Committed to the global economy

The Mayo Clinic’s presence in Abu Dhabi is part of its commitment to engage with the wider international health community that dates back to its founders, brothers Dr William J. Mayo and Dr Charles H. Mayo, who took turns traveling the world to learn from others, sharing knowledge and expertise to benefit patients. Today, Mayo Clinic physicians, scientists and healthcare staff hail from around the globe, with the SEHA joint venture partnership taking such international collaboration to the next level.

Dr Farrugia explains, “During SSMC’s phased opening, Mayo Clinic and SSMC physicians, nurses and other caregivers and administrators worked side by side. We’re sending some of our best physicians and other healthcare providers, researchers, educators and administrators to Abu Dhabi. They are world experts in their specialties.”

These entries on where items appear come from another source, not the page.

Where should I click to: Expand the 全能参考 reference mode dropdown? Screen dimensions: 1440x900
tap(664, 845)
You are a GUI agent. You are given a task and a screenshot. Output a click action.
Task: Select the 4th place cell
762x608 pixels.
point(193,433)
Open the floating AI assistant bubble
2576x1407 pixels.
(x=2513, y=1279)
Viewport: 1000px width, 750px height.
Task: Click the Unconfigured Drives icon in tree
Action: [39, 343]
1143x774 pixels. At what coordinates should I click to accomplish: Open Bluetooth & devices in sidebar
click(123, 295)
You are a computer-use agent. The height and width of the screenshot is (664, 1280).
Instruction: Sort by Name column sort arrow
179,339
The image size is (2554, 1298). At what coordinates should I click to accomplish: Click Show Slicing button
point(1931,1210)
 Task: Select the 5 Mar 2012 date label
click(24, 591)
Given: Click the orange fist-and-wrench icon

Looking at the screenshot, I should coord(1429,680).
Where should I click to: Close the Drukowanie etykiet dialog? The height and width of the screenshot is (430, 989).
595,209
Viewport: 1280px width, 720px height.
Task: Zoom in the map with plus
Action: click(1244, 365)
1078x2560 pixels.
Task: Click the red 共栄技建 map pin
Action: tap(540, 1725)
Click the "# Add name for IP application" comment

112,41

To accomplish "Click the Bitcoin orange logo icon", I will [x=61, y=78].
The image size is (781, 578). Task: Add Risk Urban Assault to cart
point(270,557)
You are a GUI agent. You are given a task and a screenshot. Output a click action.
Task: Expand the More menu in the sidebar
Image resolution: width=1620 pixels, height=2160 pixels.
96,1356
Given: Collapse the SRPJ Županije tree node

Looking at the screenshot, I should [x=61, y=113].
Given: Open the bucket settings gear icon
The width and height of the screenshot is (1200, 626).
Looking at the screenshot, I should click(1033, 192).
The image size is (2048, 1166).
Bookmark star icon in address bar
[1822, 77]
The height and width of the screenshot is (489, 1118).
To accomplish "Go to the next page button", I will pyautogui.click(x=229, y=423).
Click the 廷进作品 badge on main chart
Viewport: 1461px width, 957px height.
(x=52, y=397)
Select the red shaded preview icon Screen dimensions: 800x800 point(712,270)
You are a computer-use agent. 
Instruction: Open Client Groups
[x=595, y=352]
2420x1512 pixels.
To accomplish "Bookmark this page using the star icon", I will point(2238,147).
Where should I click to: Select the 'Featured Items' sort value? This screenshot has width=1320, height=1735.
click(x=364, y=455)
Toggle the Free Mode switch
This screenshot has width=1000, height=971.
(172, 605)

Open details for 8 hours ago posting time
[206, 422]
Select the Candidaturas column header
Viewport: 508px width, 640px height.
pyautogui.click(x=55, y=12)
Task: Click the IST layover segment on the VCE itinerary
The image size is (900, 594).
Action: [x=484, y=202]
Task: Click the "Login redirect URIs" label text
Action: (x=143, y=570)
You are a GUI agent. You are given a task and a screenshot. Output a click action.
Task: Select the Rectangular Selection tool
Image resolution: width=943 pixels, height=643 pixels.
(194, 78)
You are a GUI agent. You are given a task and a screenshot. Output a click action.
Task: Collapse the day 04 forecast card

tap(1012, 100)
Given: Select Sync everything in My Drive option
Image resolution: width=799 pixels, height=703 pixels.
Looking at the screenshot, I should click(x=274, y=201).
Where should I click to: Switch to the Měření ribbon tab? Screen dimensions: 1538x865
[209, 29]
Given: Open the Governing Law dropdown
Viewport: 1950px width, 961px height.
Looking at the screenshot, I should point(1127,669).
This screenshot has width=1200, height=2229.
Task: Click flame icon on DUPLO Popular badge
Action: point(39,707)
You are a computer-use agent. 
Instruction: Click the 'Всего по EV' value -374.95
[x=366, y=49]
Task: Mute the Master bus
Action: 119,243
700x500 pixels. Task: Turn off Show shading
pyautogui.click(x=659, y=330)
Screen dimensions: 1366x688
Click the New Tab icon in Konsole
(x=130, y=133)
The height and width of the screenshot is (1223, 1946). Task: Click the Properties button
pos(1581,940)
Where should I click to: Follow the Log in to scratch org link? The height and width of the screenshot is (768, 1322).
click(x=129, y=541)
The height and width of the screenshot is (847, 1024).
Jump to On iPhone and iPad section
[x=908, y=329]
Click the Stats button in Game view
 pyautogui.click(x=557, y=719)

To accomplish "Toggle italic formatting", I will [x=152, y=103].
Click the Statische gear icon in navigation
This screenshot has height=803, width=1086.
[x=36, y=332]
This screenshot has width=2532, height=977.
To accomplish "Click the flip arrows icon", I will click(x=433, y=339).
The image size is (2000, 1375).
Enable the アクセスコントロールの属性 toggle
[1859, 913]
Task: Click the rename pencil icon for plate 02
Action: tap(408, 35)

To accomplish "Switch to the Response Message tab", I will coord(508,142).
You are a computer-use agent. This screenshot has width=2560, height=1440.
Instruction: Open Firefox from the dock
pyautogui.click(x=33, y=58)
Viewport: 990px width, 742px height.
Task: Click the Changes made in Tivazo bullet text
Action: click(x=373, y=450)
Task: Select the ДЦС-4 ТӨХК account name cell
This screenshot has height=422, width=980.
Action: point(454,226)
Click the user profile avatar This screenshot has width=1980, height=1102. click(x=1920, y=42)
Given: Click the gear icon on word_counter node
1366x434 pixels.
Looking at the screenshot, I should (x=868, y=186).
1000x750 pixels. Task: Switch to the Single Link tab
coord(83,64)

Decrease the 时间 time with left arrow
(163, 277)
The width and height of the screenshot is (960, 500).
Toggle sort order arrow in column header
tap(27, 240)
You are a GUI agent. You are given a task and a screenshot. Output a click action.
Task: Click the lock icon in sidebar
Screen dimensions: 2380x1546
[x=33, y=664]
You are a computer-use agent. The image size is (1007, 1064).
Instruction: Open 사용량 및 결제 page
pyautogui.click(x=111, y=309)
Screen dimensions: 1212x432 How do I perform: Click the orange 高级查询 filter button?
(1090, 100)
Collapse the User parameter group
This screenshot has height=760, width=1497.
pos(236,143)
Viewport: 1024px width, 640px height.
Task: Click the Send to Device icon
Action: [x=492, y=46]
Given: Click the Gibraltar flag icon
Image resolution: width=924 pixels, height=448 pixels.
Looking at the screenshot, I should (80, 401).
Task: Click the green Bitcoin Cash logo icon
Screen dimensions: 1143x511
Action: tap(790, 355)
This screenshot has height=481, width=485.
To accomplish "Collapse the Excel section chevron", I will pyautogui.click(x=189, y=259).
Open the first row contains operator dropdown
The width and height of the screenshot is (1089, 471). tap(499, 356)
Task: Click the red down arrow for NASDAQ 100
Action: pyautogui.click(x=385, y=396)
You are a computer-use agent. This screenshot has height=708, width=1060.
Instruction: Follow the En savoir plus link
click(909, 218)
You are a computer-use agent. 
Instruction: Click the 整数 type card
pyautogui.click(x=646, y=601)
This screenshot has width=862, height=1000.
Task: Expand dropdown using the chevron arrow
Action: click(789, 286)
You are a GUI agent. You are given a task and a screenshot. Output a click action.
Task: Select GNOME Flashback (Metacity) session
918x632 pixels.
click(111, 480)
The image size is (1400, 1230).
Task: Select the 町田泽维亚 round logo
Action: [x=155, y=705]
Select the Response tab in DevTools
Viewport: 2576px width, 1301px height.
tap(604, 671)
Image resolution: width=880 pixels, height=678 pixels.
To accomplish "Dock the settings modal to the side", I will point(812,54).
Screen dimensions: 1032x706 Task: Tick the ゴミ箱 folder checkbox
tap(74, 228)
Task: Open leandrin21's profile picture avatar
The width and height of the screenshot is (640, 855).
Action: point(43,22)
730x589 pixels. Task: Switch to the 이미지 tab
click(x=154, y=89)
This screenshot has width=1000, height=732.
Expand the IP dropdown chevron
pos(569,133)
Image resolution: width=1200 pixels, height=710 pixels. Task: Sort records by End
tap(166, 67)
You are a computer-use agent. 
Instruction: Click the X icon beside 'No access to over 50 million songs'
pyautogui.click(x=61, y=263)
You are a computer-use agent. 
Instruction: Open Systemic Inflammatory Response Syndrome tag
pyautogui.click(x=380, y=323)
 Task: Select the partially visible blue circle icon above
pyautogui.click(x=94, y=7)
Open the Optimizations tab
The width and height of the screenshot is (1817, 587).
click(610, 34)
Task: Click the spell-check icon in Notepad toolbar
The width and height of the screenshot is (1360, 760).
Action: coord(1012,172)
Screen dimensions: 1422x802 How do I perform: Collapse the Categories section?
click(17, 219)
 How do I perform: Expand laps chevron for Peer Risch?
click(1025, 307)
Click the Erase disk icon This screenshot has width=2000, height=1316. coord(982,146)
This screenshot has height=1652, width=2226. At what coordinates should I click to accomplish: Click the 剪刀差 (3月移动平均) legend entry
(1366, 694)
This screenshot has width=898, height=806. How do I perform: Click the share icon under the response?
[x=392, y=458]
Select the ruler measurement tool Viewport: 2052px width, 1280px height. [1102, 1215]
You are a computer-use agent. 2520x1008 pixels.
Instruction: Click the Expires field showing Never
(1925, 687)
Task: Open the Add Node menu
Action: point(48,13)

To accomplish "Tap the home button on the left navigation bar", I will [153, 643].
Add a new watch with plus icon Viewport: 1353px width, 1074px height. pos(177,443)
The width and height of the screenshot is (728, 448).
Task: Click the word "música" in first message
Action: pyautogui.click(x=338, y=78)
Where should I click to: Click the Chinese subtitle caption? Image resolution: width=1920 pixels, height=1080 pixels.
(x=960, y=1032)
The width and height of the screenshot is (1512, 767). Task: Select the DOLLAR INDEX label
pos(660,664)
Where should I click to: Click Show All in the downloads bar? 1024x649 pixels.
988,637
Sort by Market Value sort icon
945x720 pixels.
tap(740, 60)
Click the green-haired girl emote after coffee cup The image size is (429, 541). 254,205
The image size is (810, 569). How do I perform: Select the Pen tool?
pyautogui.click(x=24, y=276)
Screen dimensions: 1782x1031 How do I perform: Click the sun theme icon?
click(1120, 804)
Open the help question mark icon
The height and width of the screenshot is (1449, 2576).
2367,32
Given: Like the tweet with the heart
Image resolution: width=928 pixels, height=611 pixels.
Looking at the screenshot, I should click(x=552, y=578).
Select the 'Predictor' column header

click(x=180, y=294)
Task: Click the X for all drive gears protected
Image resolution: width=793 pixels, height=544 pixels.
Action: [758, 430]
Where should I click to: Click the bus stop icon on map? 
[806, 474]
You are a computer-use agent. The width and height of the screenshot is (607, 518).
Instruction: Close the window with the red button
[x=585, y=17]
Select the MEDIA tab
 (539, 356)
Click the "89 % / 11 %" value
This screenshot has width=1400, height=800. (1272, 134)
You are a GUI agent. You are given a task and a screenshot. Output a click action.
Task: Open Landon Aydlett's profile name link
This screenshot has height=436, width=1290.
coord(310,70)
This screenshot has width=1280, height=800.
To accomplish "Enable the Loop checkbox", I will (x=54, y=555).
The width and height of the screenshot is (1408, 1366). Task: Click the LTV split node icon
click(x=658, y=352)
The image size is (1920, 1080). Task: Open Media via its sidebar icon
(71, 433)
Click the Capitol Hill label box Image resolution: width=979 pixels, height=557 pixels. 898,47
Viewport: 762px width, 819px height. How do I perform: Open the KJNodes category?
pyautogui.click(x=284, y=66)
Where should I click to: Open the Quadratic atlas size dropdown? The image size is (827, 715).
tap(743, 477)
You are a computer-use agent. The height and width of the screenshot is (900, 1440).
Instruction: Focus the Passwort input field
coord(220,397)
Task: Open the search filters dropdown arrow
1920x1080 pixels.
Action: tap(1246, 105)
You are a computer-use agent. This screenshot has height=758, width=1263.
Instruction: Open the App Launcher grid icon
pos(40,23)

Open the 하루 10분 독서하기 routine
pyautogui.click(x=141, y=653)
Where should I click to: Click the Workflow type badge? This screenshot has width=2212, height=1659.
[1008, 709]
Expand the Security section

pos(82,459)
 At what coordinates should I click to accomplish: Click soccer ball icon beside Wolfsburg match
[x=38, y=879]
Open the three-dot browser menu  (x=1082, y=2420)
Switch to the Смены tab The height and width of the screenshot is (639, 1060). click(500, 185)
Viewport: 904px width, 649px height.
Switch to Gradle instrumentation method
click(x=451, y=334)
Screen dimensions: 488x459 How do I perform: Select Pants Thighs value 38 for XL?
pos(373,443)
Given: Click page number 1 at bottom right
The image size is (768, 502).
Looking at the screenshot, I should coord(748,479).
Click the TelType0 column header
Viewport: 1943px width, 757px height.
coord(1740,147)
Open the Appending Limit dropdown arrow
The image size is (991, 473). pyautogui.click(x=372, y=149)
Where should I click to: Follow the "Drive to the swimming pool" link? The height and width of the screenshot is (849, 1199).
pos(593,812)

And if 2020 has dented the growth of medical tourism, Dr Farrugia is upbeat about its long-term health. “We expect medical tourism to continue to grow. At the same time, we anticipate that patients will increasingly want and expect to receive care close to home, and, thanks to advances in digital technology, even in their own homes. Mayo Clinic is well-positioned to serve at the forefront of both trends, and our collaboration with SEHA to develop SSMC into a medical destination in the region is a key part of that. SSMC is a new hospital and one of the UAE’s largest, with advanced medical infrastructure and an ideal location to serve the people of Abu Dhabi, the UAE and the region.”

Innovation and new opportunities

Being brand new brings with it the opportunity to invest in the latest technologies and treatments, and SMCC is at the forefront in several areas including robotics. “SSMC recently performed its first robot-assisted surgery. The surgery came less than a year after SSMC’s opening and is part of the launch of a comprehensive robotic surgery program to provide minimally invasive operations. This helps patients to recover more quickly and improves clinical outcomes. As innovations are developed and introduced into clinical care we will need to ensure that they are rigorously tested to provide both excellence and safety.”

Abu Dhabi is, despite a global economic slowdown, continuing its rapid investment in its healthcare sector which remains in a strong competitive position due to its central location – being eight hours from 80% of the world’s population – its strong economy, investment opportunities, safety and the ease of doing business.

As Dr Farrugia confirms, “Abu Dhabi seems very open to doing business with global companies and is investing to provide the ecosystem and build the infrastructure to set up companies for success.”